— Start READING TEXT —

On May 3, 2013, the Colstrip owners and operator filed a partial motion to dismiss, seeking dismissal of 36 of the 39 claims. The Plaintiffs filed their opposition on May 31, 2013, and the owners and operator filed their reply on June 21, 2013. On July 17, 2013, the Court held a preliminary pretrial conference, and on July 18, 2013, the Court issued an Order establishing a procedural schedule and deadlines.
On September 12, 2013, the Plaintiffs filed Plaintiffs’ First Motion for Partial Summary Judgment on the Applicable Method for Calculating Emission Increases from Modifications Made to the Colstrip Power Plant. The Colstrip Owners and Operator Response is due on November 15, 2013.
On September 27, 2013, the Plaintiffs filed an Amended Complaint. The Amended Complaint withdrew from the original Complaint fifteen claims related to seven pre-January 1, 2001 Colstrip projects, and claims alleging violations of Title V and opacity requirements. The Amended Complaint alleges certain violations of the Clean Air Act and the New Source Review; and adds claims with respect to post-January 1, 2001 Colstrip projects. The Plaintiffs request that the Court grant injunctive and declaratory relief, order remediation of alleged environmental damage, impose civil penalties, require a beneficial environmental project in the areas affected by the alleged air pollution and require payment of Plaintiffs’ costs of litigation and attorney fees.
On October 11, 2013, the Colstrip owners and operator filed a motion to dismiss, seeking dismissal of all of Plaintiffs' claims contained in the Amended Complaint. Due to the preliminary nature of the lawsuit, Avista Corporation cannot, at this time, predict the outcome of the matter.
Spokane River Licensing
The Company owns and operates six hydroelectric plants on the Spokane River. Five of these (Long Lake, Nine Mile, Upper Falls, Monroe Street, and Post Falls) are regulated under one 50-year FERC license issued in June 2009 and are referred to as the Spokane River Project. The sixth, Little Falls, is operated under separate Congressional authority and is not licensed by the FERC. The license incorporated the 4(e) conditions that were included in the December 2008 Settlement Agreement with the United States Department of Interior and the Coeur d’Alene Tribe, as well as the mandatory conditions that were agreed to in the Idaho 401 Water Quality Certifications and in the amended Washington 401 Water Quality Certification.

— End READING TEXT —
— Start ENTRIES SUPPLIED —

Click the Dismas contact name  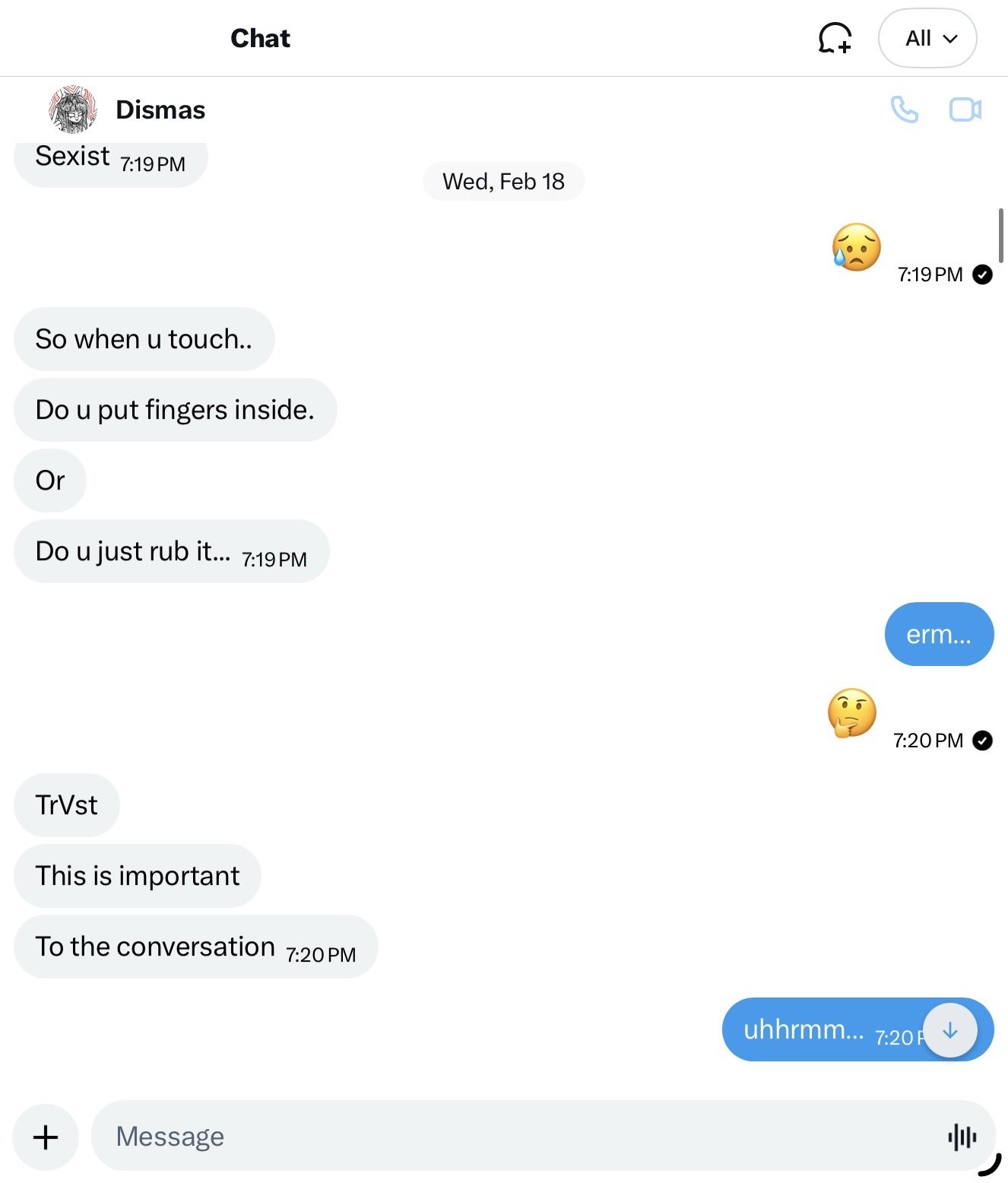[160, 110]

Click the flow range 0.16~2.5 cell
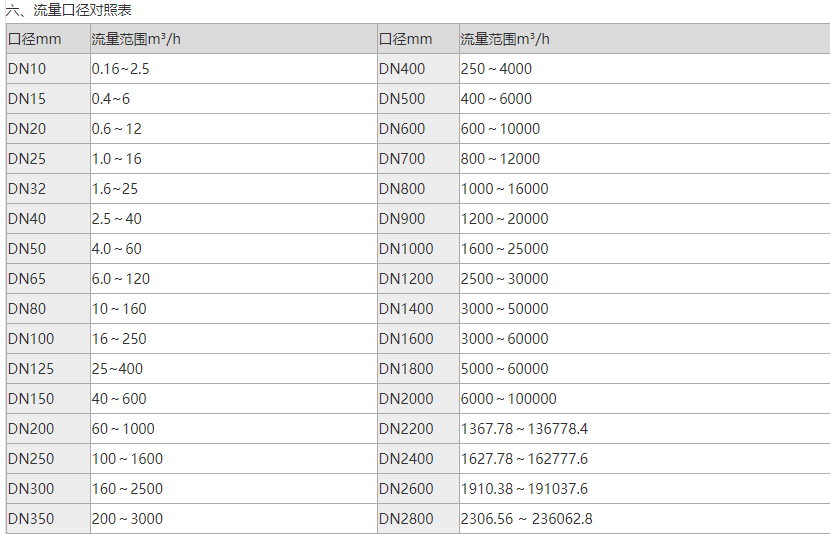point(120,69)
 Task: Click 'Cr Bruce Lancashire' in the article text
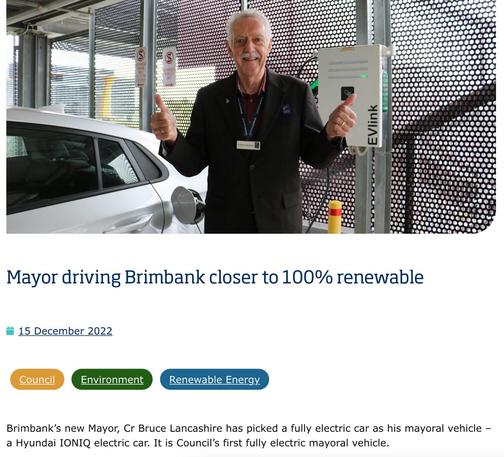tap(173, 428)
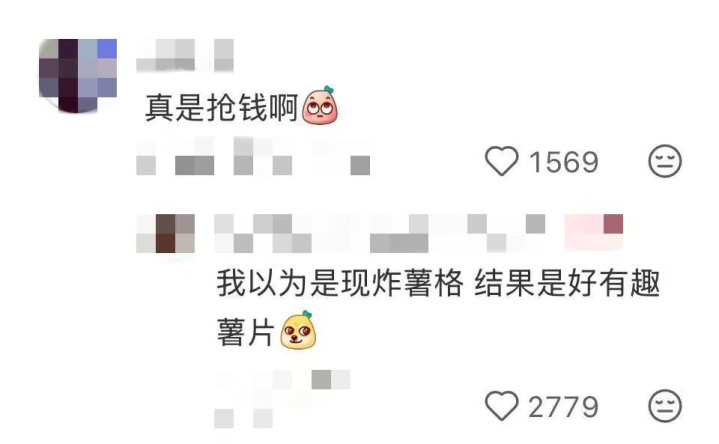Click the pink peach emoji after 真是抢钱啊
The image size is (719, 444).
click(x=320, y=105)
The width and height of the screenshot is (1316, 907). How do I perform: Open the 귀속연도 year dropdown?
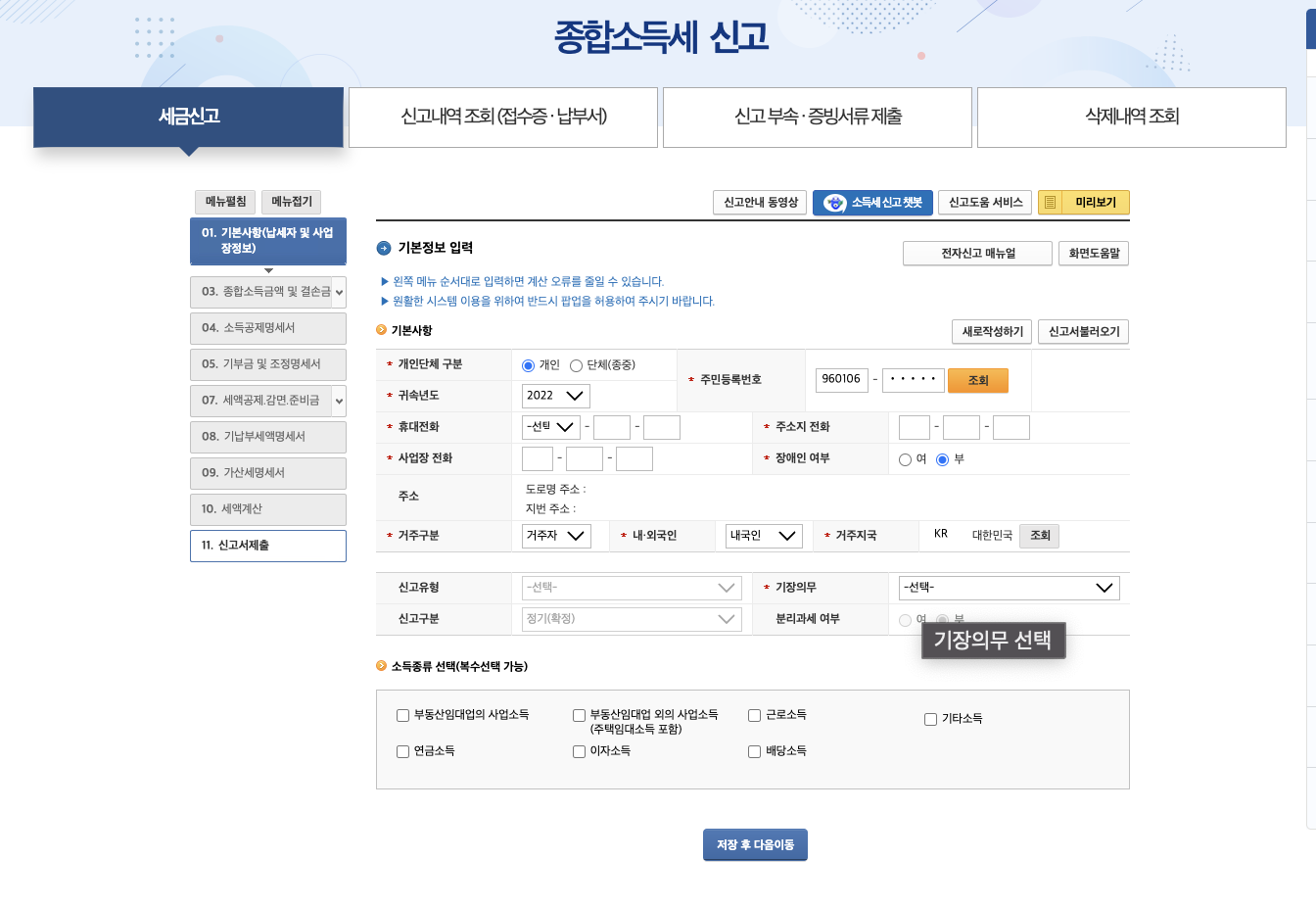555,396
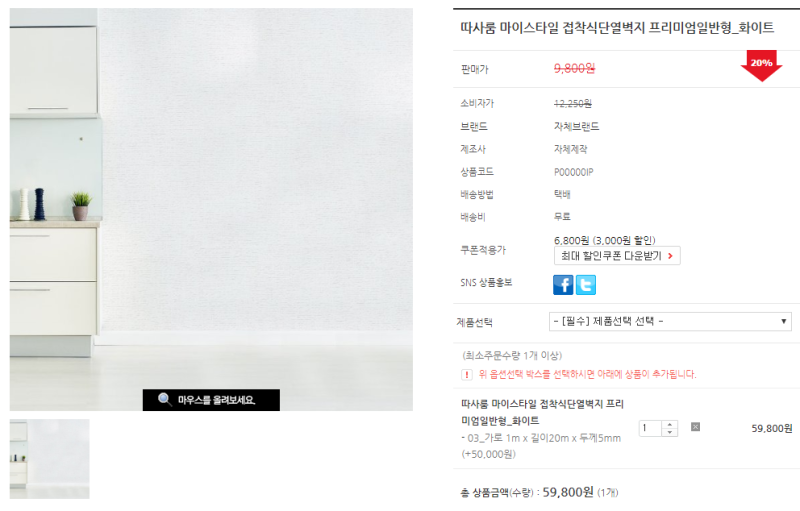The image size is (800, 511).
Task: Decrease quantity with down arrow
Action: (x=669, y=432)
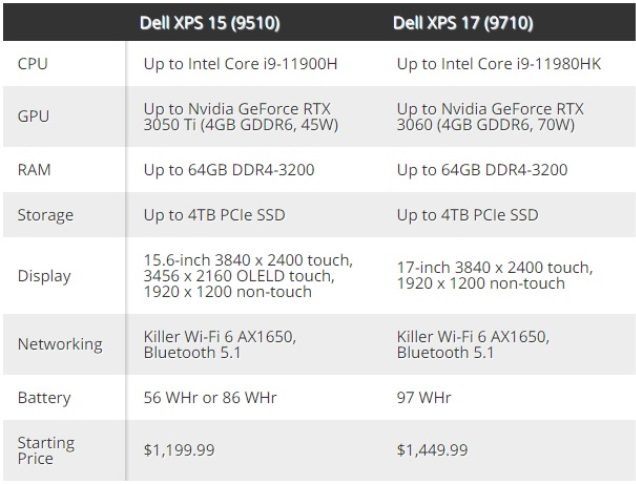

— End ENTRIES SUPPLIED —

**TASK SET**
A) List the six hydroelectric plants on the Spokane River that the Colstrip and Spokane River text names.
B) Answer these from the Colstrip and Spokane River text:
(i) How many claims did the May 3, 2013 partial motion to dismiss seek to have dismissed?
(ii) In what month and year was the 50-year FERC license issued?
(iii) Under what authority is Little Falls operated?

**ANSWER LIST**
A) Long Lake, Nine Mile, Upper Falls, Monroe Street, Post Falls, Little Falls

B)
(i) 36 of the 39 claims
(ii) June 2009
(iii) Separate Congressional authority